EXERCISE DESCRIPTION ::
Pick each line containing the word "agent" out of the data below.

[Stored records]
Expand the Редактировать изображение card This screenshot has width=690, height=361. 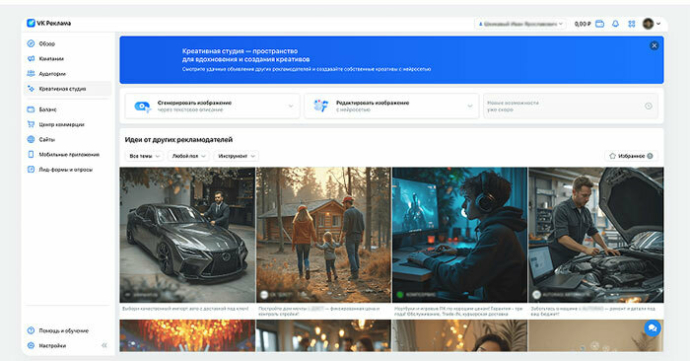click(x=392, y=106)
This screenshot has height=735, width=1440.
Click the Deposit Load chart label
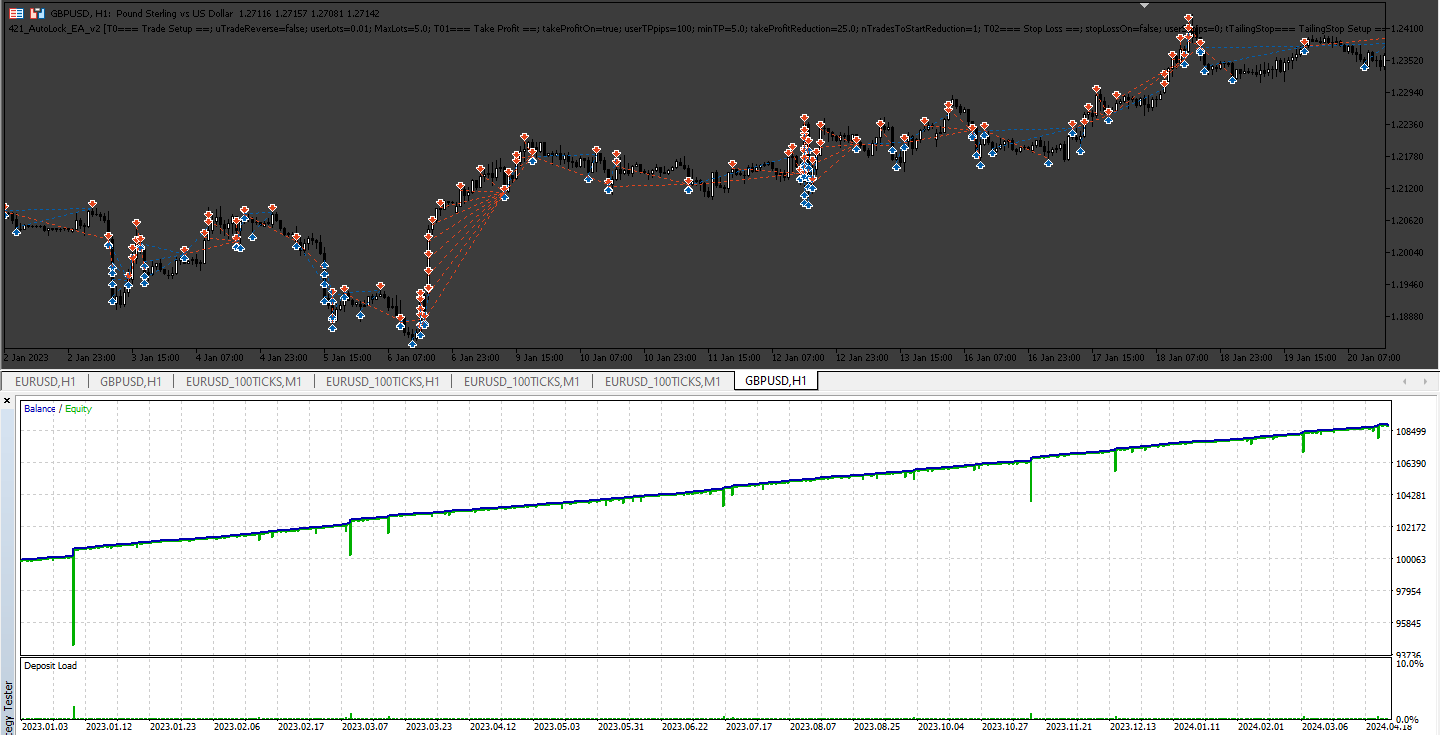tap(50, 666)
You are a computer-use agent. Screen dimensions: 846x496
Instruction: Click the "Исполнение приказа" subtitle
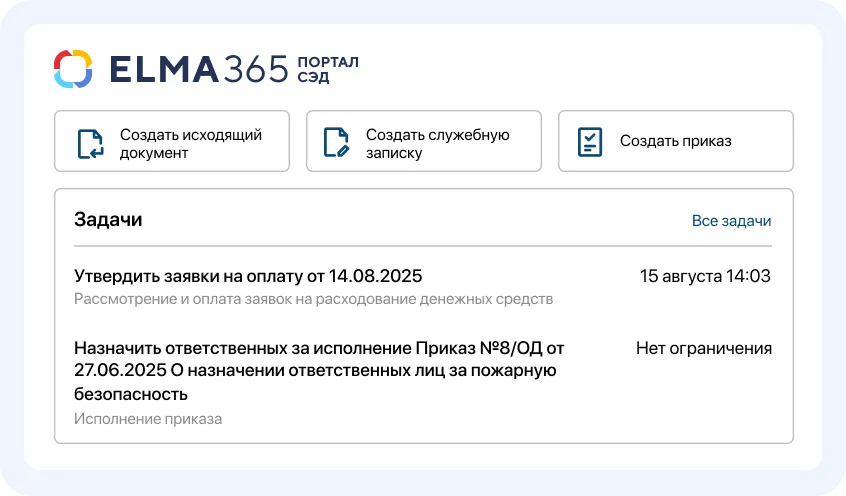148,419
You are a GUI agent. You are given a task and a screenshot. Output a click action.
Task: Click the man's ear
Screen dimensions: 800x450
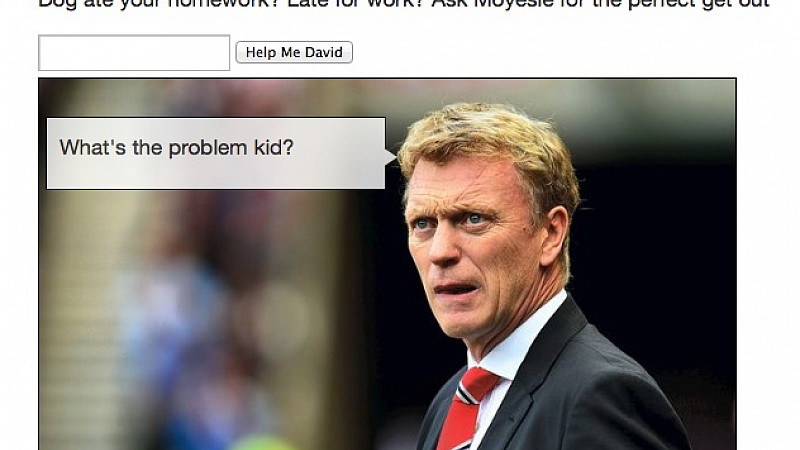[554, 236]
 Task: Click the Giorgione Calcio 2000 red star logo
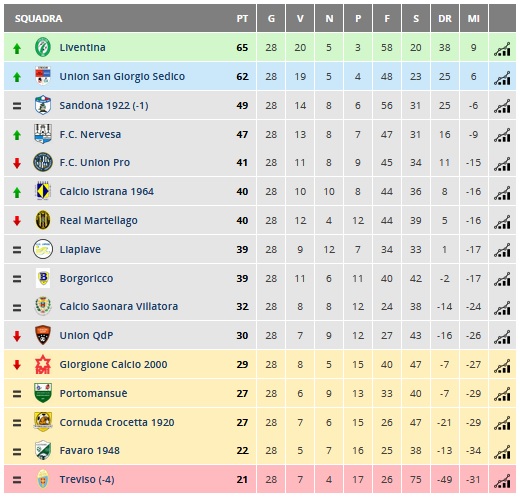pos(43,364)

...

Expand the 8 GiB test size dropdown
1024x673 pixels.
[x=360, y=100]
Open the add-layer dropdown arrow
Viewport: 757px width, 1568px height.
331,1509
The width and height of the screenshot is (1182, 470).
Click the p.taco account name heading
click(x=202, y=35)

OUTPUT FOR THIS TASK ::
You are a computer-use agent. Screen dimensions: 846x496
You are a GUI agent. You are given a task and a screenshot. Output a click action.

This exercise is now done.